**What is required**
Each record must be returned exactly, apart from the pictures, which stay out.

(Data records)

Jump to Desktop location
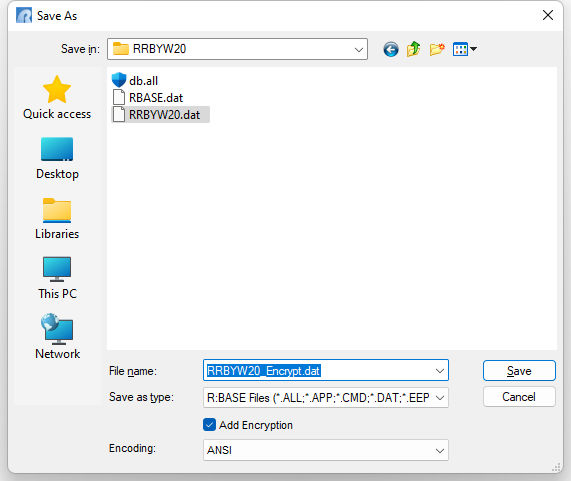The height and width of the screenshot is (481, 571). (x=57, y=158)
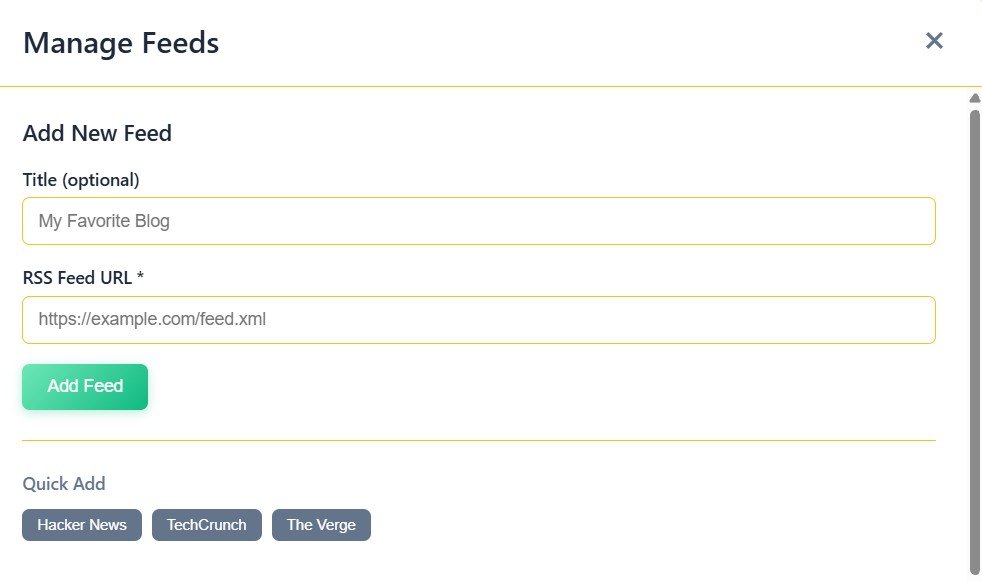The width and height of the screenshot is (982, 581).
Task: Click the scrollbar up arrow
Action: pos(975,98)
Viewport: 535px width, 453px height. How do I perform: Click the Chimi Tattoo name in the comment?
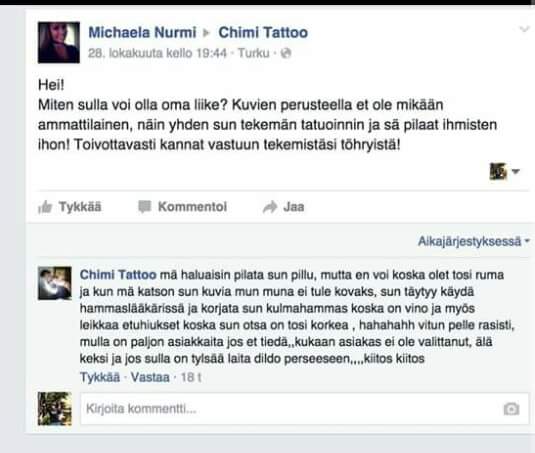pyautogui.click(x=118, y=275)
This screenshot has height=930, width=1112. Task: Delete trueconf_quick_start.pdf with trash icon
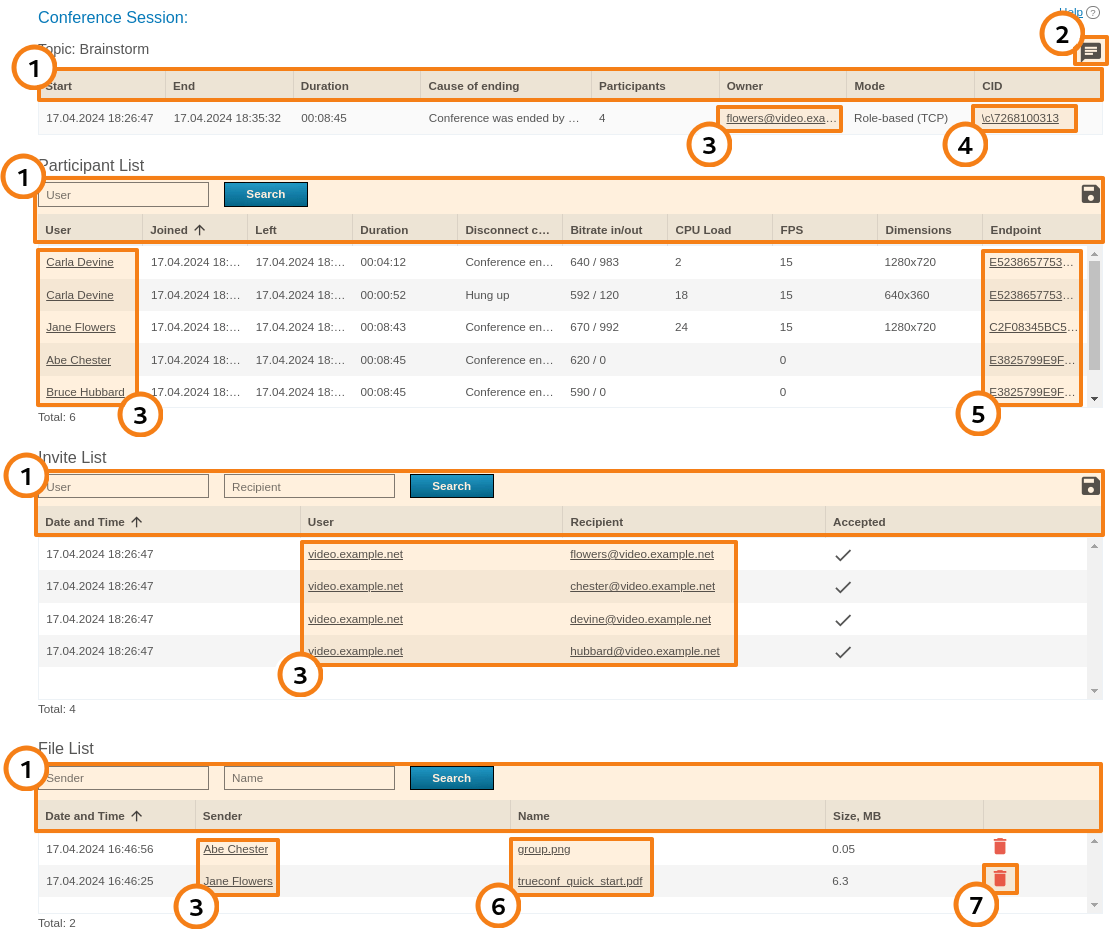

**Output for this task**
Jump to Desktop location
The height and width of the screenshot is (481, 571). (x=57, y=158)
The width and height of the screenshot is (982, 581).
Task: Click the scrollbar up arrow
Action: pos(975,98)
Viewport: 535px width, 453px height. How do I perform: Click the Chimi Tattoo name in the comment?
pyautogui.click(x=118, y=275)
This screenshot has height=930, width=1112. Task: Delete trueconf_quick_start.pdf with trash icon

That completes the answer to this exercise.